Leaders Of March Still Have Not Attained Goal
WASHINGTON (AP)- The historic civil rights march on Washington- massive and
orderly and moving- has dramatized the wants of Negroes in America, but leaders
still faced the task today of trying to turn drama into action.
Speaker after speaker told the 200,000 Negro and white sympathizers massed
in front of the Lincoln Memorial Wednesday that their demonstration was no more
than a beginning.
"Those who hope that the Negro needed to blow off steam and will now be
content," said the Rev. Dr. Martin Luther King Jr., "will have a rude
awakening if the nation returns to business as usual."
The estimate of the size of the audience came from Police Chief Robert V. Murray,
he described it as "the largest crowd of participants in any Washington
event" in his memory, and possibly the greatest number taking active part
in an event in the capital's history.
Demonstrators and their leaders made it clear that one sign of progress in
their view, would be congressional approval of President Kennedy's civil rights
bill. But there was no evidence that the demonstration would move the Congress
into any faster consideration of the bill.
Kennedy, like the civil rights leaders, also talked in terms of a beginning.
He met with King and the other civil rights leaders after the demonstration
and said, "We have a long way yet to travel."
But the President also said "the cause of 20 million Negroes has been
advanced by the program so appropriately before the nation's shrine to the Great
Emancipator."
Kennedy, in his statement, spoke of the demonstration's "quiet dignity,"
and this was the element of the day that probably most impressed the city of
Washington.
Police had three minor arrests- none of a demonstrator. Red Cross workers reported
what they expected for a crowd so large: a share of headaches, faintings, broken
bones and insect bites. Demonstrators, tired and quiet, headed home in their
special buses and trains.
By 9 p.m. Washington police reported the city normal, and relieved almost all
special police details from duty.
At the height of the ceremonies, the crowds massed far east along the lengthy
pool that reflects the Washington Monument and far north almost to the State
Department and far south near the parkways by the Potomac River.
After the demonstration, A. Philip Randolph, 74, Negro director of the march
and president of the AFL-CIO Brotherhood of Sleeping Car Porters said: "The
march has already achieved its objective. It has awakened and aroused the conscience
of the nation."
There was some conflict not visible to the crowds at the Lincoln Memorial.
A demonstration leader, John Lewis, told a newsman later that he was forced
to rewrite his speech because the Most Rev. Patrick A. O' Boyle, Roman Catholic
archbishop of Washington, had objected to it.
Lewis, 23, A Negro, is chairman of the Student Nonviolent Coordinating Committee,
one of the youngest and most militant of the civil rights organizations.
Lewis said Archbishop O' Boyle, who delivered the invocation, had told march
leaders he would not appear on the same platform with Lewis if his prepared
speech was delivered as written.

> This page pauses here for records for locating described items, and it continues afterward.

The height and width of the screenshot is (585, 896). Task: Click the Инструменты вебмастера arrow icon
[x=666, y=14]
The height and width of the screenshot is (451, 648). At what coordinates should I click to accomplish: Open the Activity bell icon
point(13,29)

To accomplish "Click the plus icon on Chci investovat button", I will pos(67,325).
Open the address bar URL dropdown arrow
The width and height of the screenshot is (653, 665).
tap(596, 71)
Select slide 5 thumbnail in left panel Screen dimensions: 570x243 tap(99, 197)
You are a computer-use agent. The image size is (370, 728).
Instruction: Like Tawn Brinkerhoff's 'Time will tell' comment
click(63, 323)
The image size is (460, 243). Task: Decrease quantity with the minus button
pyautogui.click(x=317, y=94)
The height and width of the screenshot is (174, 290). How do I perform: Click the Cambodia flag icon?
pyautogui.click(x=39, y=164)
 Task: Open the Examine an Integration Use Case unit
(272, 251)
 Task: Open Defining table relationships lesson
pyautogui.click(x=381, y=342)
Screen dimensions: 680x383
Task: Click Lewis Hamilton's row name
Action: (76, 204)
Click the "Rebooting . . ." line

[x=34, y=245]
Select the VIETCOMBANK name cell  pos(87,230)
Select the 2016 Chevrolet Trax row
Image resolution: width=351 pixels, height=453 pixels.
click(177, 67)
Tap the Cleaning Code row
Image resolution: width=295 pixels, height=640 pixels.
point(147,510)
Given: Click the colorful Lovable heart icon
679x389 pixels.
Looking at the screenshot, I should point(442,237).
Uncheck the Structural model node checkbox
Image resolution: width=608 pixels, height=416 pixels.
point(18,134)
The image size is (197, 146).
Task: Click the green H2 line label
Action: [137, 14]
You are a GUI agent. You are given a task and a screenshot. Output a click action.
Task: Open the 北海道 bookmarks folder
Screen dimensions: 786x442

Lewis said the prelate considered the speech
revolutionary.
Lewis said a meeting was called of the civil rights leaders, and he was forced
to give in. When he gave his speech, he left out such comments as:
"We cannot depend on any political party, for both the Democrats and the
Republicans have betrayed the basic principles of the Declaration of Independence."
But the crowds did not know this, and they cheered and applauded the words
of Lewis. But they reserved their greatest applause for King, the chairman of
the Southern Christian Leadership Conference.
One supporter shouted out "the next president of the United States"
as King began to speak.
The Negro leader, 34, drew loud cheers when he pointed to the 20,000 or so
white sympathizers in the crowd and said, "Many of our white brothers have
come to realize that their destiny is tied up with our destiny and their freedom
is inextricably bound to our freedom."
One of the aims of the demonstrators was to convince Congress to pass President
Kennedy's civil rights bill soon. When several sympathetic congressmen were
introduced, demonstrators chanted at them: "Pass the bill. Pass the bill.
Pass the bill."
But there was no evidence that Congress would respond quickly to this demand.
Although some legislators like Sen. Hubert H. Humphrey, D-Minn., said the demonstration
would help pass the bill, others said it would not affect passage one way or
another.
And the House Judiciary Committee, with so many members taking off for their
Labor Day weekend, decided to postpone consideration of the bill until Sept.